The OECD should keep its nose out of detailed UK policies on pensions, instead of jumping on the anti-Triple Lock bandwagon. Its recommendation that the Triple Lock should be scrapped is based on the false premise that this vital safeguard causes “fiscal uncertainty”.
The reverse is the case, as the Triple Lock is intended to protect older people from the fiscal uncertainty caused by sharp rises in the cost of living or shock events such as oil wars and pandemics. The Triple Lock is not the cause of uncertainty; it is the necessary reaction to it!
The Report fails to point out that the value of our basic state pension is significantly lower than almost all of our economic competitors, close to poverty level for the millions of pensioners who rely on the state pension for their main source of income. If UK pensioners benefitted from the luxury of a state pension set at about two thirds of average earnings like most of the OECD, instead of one third, I would be happy to discuss the ending of the Triple Lock.
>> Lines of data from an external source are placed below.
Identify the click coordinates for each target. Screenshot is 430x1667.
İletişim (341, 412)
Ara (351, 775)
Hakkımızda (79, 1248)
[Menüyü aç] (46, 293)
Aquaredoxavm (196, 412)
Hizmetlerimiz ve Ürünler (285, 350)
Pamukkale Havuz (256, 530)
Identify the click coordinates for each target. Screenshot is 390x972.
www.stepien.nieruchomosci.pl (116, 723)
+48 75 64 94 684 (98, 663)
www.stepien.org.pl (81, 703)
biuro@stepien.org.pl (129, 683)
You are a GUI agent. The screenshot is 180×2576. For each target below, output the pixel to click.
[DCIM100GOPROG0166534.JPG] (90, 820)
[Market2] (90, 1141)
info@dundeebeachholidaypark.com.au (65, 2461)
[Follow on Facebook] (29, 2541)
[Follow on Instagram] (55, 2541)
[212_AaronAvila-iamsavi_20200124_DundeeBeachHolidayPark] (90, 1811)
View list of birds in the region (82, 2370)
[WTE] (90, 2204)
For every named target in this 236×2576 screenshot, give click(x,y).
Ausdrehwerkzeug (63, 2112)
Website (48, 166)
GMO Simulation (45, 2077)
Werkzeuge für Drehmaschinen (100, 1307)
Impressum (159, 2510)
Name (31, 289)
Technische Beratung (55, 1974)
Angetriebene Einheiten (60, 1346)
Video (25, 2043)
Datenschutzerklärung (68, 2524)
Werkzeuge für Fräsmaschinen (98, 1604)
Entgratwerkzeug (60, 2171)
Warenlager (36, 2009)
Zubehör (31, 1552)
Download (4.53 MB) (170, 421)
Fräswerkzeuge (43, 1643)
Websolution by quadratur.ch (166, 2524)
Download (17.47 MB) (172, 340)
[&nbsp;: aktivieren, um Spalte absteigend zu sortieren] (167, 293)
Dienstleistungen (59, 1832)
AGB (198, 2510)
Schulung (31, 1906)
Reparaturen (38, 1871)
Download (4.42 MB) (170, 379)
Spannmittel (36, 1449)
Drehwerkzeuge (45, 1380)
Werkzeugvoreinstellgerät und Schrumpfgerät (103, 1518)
OECD bureaucrats in their Paris Chateau offices have no idea what it is like to live on the old state pension of £185 per week, in fact that is probably the cost of their daily lunch blow outs.
Scrapping the Triple Lock would cause an immediate increase in pensioner poverty as energy prices and food prices tend to rise faster than the general rate of inflation and these costs form a bigger part of older people’s budgets than the rest of the population.
The message that the Triple Lock is “unsustainable” is a much-repeated political judgement, but with no factual basis. Society has to decide whether older people should be enabled to live in dignity and warmth in their retirement years and then find the money to make this possible. With our state pension set at such a low level, scrapping the Triple Lock would have life and death consequences for many pensioners and the Lock’s critics need to start being honest about the implications of their devious campaigns.